Ash drew a deep breath. “Vili became very depressed. We tried to be for him, but we weren’t Gregor. We were special to him, but in a different way. He manumitted us one morning. We talked about it a long time before he did. We didn’t try to talk him out of it. That’s not our role, as much as it hurt for us to be freed like that. Arwen and I thought we could handle it. We did, barely. Vili left Discovery soon after he signed the paperwork. The last time we got a letter from him, he was on Titan. Living in a monastery that studied Jovian Hermeneutics.” Dove decided not to ask what that meant. She could find out later. Arwen continued, “We spent two years very depressed ourselves, doing nothing. One day we just hit bottom. We had lost everything but we didn’t know what everything was. Ash read about this trip on the Einstein’s Canvas and we decided to go on it, just because. We didn’t want to spend time in the Real world, though. So we had ourselves digitized and our bodies put into the ship’s cold storage. It was nice in the Realm. It’s very Globe: we kept in regular touch with the Real because we didn’t want to deliquesce. That means commit suicide slowly inside a Realm.” Dove nodded. “But we were still so very… not like ourselves.”
Ash said, “When the ship came into your system, everyone on the Canvas, organic and digital alike, was watching and reading the news with so much fascination. Finding a reservation is really significant. The Canvas had been travelling from star system to star system, a grand tour of Great Nova Gap 21, looking for, well, for anything. When Ash and I saw what you all looked like, and read about who you all were, we had to come out. We had to see for ourselves. And then we met Rhiane, who speaks Quen, and something… clicked.”
“Rhiane was too busy. She has Ilonca.” “But suddenly the talk was back.” “This way.” “That drives you crazy.” “And we went to our cabin that night–“ “And we completely screwed our brains away.” “It was great.” “I was sore the next day and that never happens.” “I think I was more.” One grabbed the other with surprising aggressiveness and kissed him hard. Dove felt a tremor just watching them. She could not understand how they could be so aggressive and so feminine at the same time.
Ash released his brother.

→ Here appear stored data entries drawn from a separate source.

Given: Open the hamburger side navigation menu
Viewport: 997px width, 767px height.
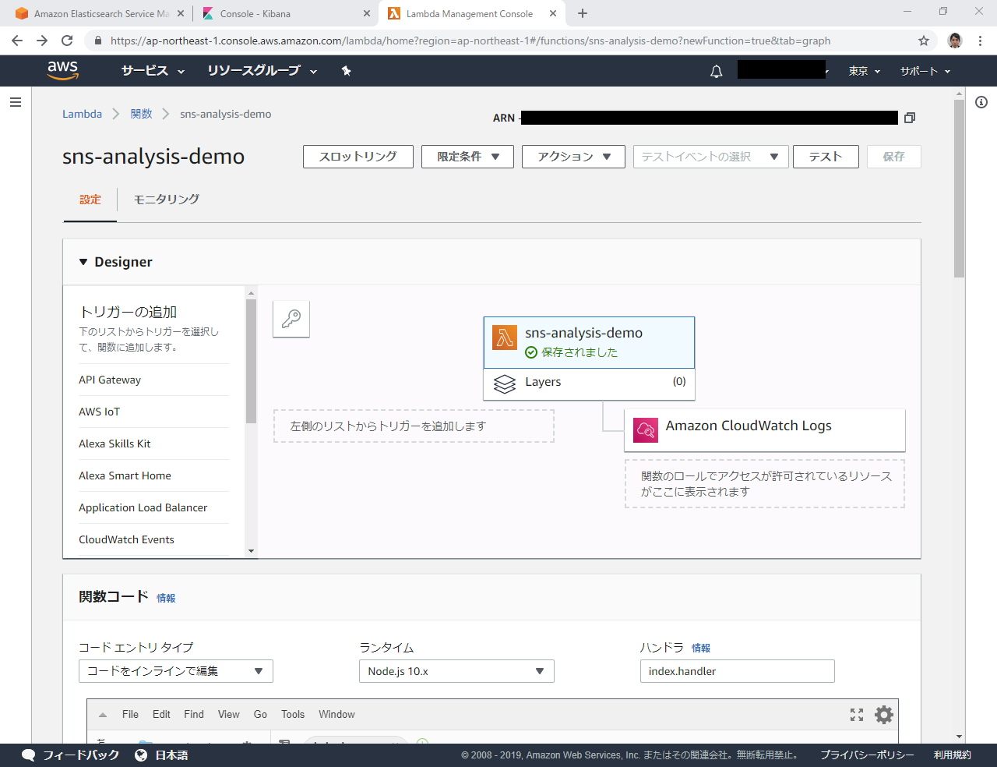Looking at the screenshot, I should tap(16, 102).
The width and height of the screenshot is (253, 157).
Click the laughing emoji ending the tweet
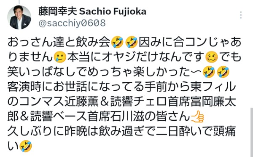pyautogui.click(x=25, y=146)
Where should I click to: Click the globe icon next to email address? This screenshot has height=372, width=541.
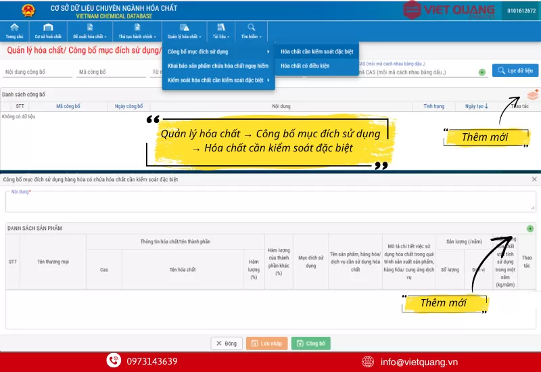point(369,361)
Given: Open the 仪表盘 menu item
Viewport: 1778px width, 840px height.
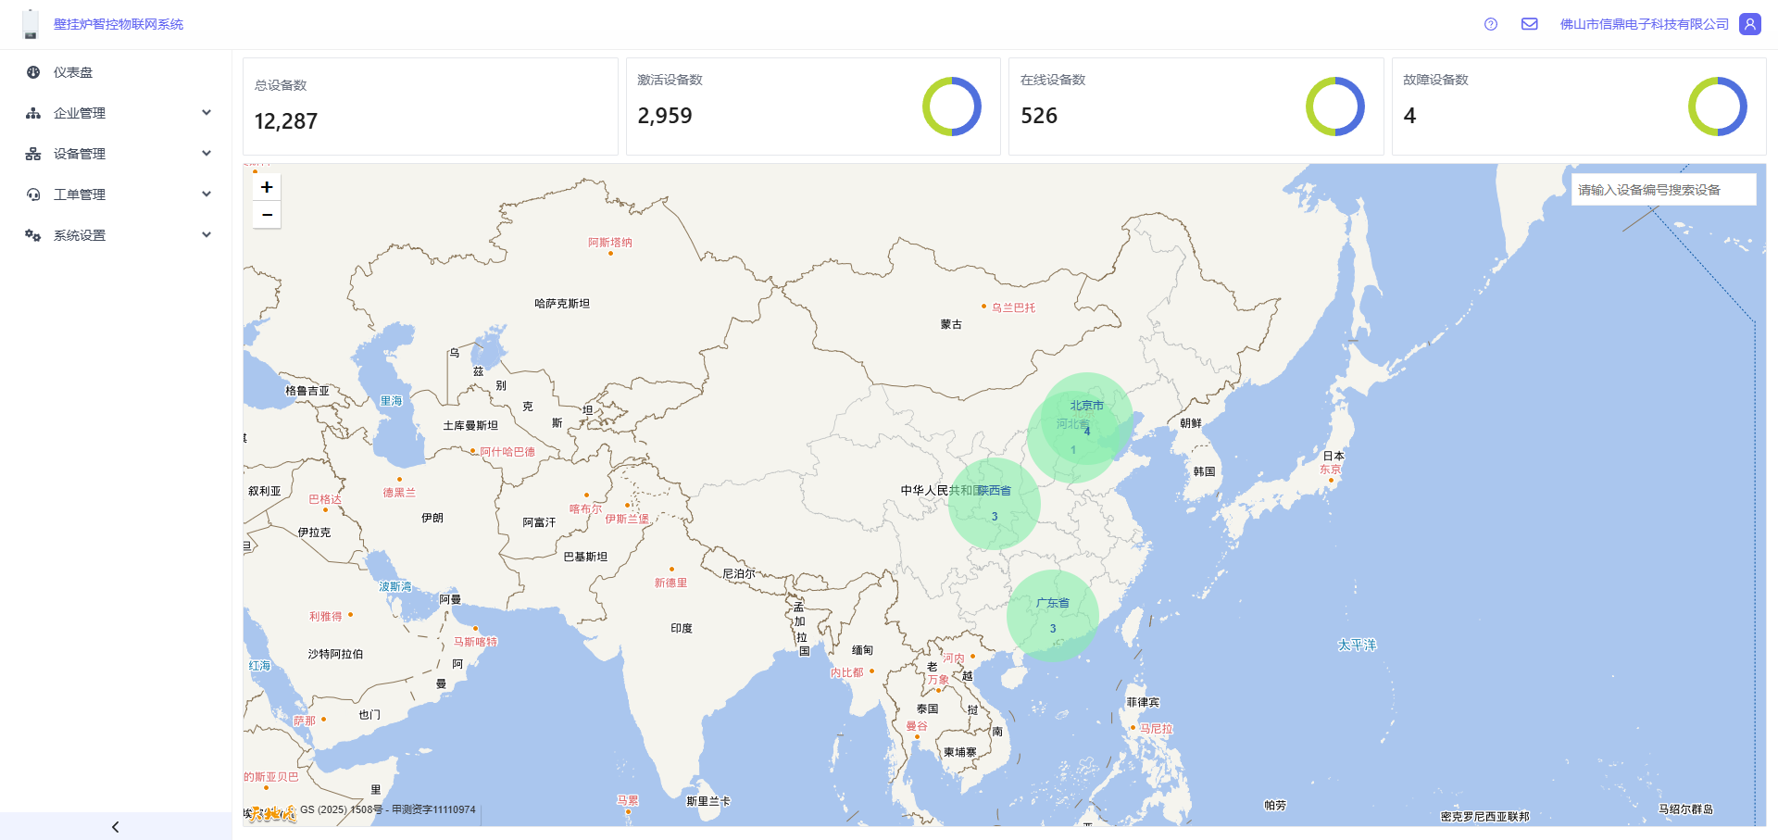Looking at the screenshot, I should (73, 72).
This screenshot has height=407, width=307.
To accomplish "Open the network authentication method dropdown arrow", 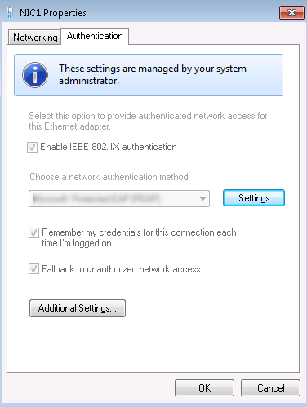I will pos(202,199).
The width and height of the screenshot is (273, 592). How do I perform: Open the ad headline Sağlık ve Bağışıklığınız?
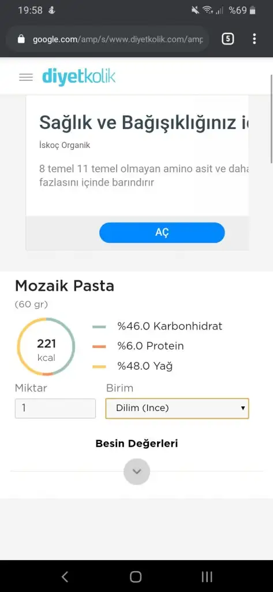144,123
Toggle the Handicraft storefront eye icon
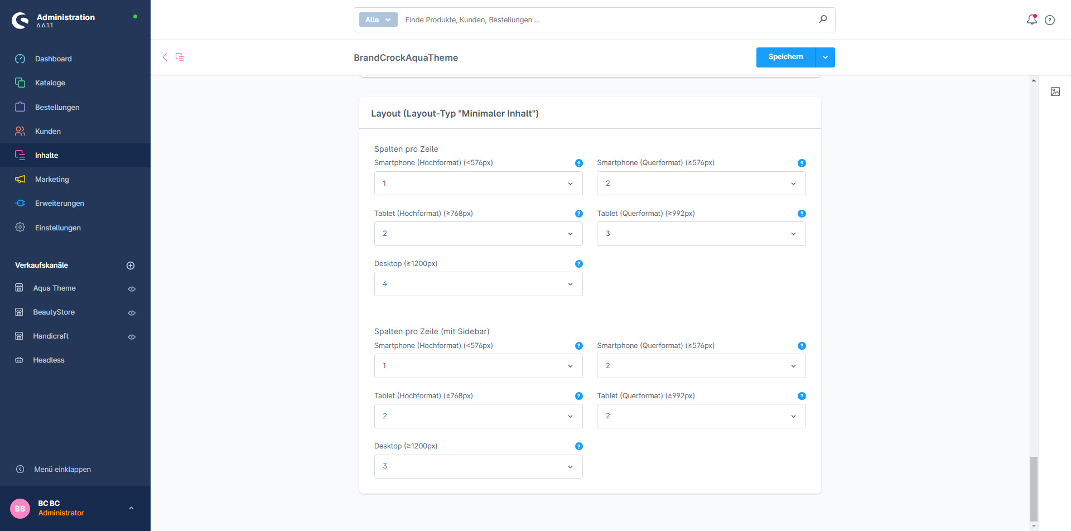This screenshot has height=531, width=1071. [132, 337]
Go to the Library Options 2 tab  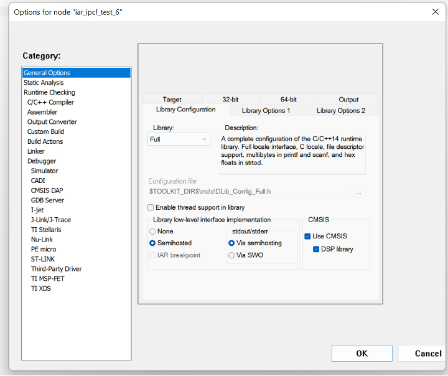(x=340, y=111)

Arwen settled back into his chair, his eyes bright with thoughtful desire. “Anyway,” Ash said, picking up the conversation. “We’ve just been… out.”
“So I’m just the second try, is that it? You met Rhiane and she wasn’t interested, so you moved on to the next one, and hey, she speaks Quen and Francaise, so…”
“How else do you meet people?” Ash said.
“Not like that!” Dove said. She clenched her hands under the table.
“What, you fill out some form and order them from a factory?” Arwen said. “Ask the AI to go out and find your soulmate for you? Predict compatibility down to the last decimal place? That’s what Gregor did and look what happened. I think we would prefer to meet people, Dove, until we meet someone we like.”
“So why me?”
“Why not you?” Ash said. “Grief, Dove, you’re so cute, so pretty, so skilled.” Arwen said, “And frankly, you looked like you needed a good fuck.”
Dove’s felt her lip curl with anger. “I shouldn’t be here. I shouldn’t be with you. I should be as mad as the Goddess is capable with you two. You’re mascs, you’re arrogant and assaultive, you’re as perverted as my roommate…” She wanted to say more, but a waiter interrupted her with dinner. After he had left, she said, “But I like you guys.”
Ash’s eyes seemed to twinkle, and Arwen reached across the table, offering his hand. She took it. He said, “Dove, we don’t know what we want. What we do know is that Ash and I are finally healed enough from whatever happened in our past life to start being ourselves again. We know that we find you and other Sterlings adorable in some strange way. You’re all so beautiful, and you are one of the most beautiful examples. The way you responded last night is… indescribable.”
Dove had memories of it, sensations, and she could label each one, but the whole of her experience deserved some transcendent respect for the silence, the cessation. The fearless hovering, the promise of more. She shuddered. She looked at both of them, and they were smiling at her. “One more thing,” she said.
“Yes?” both said at once.
“You were both… made. Manufactured. To be sex toys for two rich men, right?” They nodded. “Why in the Prophet’s name are you into girls?”
Ash giggled. “We could tell one truth and say that we’re into everybody, one at a time.” “But that would be only one truth. The other is that you’re not a big, hairy bear of a man.” “You don’t remind us of Gregor or Vili.” “You’re small, and not so hairy, and a girl.” “But we really are into everybody.” “And we want to be into you.”
As they ate, Dove looked out the window, at the world of llerkin. The sun angled from low on the horizon, casting beautiful golden rays among the stretching shadows that reached up the street and across the broad lane between the restaurant and the buildings across the street. She thought about what Taborah would think, about her responsibilities to her job, and her responsibilities to her mothers. They were a thousand light years away, literally now. She looked back at the boys. They were leaning toward one another, and holding hands, shoulders brushed one against the other. Goddess, they were cute.
She touched her glasses and called up the bill. It wasn’t cheap, but she paid it anyway. “Come on,” she said suddenly. “Show me this house of yours.”
“Wow,” Ash said. “You’re better with your padd than I am! You’re right. Let’s go.”
They actually had quite a stroll, but it let Dove enjoy the sight of the cosmopolitan city. People jostled back and forth on the streets. The roadways were wide, providing as much room on each side of the street for pedestrians as there was room in the middle for vehicles. There were reasons why Pendorians didn’t use SDisks on planets for getting from one place to another; issues with the curvature of the planet, frames of reference, and the energy cost of creating an SDisk envelope. That didn’t seem to matter much on a starship, which was a flatter plane and usually had excess power, or for teleportation over the median distances like ground to orbit, where the SDisk was significantly competitive with launch vehicles. There was also the issue of SDisk lock-on on llerkin itself, where the reliability of the devices was sometimes questionable.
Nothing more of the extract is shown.